§ **Saved data entries**:
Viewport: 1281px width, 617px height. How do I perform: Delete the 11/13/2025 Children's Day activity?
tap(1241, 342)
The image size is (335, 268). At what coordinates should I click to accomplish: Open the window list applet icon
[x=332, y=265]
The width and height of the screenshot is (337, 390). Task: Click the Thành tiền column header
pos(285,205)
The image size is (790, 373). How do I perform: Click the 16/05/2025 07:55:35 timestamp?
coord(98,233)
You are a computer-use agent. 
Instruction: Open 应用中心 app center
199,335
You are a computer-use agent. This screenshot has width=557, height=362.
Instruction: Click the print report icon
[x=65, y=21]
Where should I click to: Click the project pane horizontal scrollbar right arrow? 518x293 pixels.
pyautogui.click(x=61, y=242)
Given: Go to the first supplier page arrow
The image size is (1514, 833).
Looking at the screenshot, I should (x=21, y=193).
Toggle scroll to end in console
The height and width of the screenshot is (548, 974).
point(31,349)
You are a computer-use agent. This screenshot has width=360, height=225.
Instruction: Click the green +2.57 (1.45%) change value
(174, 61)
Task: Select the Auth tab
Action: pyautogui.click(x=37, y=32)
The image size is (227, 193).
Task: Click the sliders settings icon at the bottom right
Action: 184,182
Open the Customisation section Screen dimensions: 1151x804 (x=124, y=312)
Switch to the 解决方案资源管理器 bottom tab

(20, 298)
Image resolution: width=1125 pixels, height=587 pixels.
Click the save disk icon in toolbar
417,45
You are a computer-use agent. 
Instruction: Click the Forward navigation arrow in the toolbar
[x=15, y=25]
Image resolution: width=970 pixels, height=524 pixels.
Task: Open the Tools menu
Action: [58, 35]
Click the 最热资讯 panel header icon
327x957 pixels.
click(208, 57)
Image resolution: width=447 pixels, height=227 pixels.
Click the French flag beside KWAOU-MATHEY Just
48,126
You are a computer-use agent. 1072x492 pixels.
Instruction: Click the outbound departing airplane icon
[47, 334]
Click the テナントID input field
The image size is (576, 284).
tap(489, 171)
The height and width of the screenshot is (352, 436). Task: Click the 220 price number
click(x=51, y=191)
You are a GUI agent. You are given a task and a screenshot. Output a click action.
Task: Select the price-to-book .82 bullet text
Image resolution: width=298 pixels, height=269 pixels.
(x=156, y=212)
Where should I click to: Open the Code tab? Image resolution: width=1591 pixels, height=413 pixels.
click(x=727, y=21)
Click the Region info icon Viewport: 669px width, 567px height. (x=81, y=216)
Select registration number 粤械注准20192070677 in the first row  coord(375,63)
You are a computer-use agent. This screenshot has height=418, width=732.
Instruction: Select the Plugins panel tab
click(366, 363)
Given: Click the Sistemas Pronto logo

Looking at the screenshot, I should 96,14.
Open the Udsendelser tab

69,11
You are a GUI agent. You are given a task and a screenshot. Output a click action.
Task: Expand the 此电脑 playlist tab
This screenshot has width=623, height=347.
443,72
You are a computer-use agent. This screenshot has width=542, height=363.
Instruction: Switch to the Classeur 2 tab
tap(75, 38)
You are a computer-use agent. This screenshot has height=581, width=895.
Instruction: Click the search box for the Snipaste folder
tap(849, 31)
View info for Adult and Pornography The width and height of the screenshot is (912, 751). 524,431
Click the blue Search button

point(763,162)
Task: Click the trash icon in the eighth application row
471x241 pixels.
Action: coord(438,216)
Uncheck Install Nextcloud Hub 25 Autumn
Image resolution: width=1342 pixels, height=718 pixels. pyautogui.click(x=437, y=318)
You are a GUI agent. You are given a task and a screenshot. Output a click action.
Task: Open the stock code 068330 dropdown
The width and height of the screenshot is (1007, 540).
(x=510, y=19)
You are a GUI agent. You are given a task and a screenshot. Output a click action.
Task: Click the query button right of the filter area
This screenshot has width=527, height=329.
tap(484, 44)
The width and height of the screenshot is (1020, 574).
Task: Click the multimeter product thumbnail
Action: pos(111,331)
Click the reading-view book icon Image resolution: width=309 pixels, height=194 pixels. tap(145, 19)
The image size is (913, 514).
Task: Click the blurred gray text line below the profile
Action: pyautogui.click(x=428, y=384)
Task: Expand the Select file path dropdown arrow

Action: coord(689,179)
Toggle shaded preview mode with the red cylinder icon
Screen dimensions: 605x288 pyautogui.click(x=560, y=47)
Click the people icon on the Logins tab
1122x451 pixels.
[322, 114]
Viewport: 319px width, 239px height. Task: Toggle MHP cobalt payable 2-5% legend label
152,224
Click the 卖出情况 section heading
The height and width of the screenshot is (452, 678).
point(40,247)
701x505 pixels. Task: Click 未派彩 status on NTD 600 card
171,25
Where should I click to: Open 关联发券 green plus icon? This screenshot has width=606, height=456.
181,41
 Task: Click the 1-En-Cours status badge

§ **Task prompt**: Search the records for the string "first" and return every line in which it occurs.

§ **Answer for this exercise**:
Given: Go to the first supplier page arrow
Select registration number 粤械注准20192070677 in the first row  coord(375,63)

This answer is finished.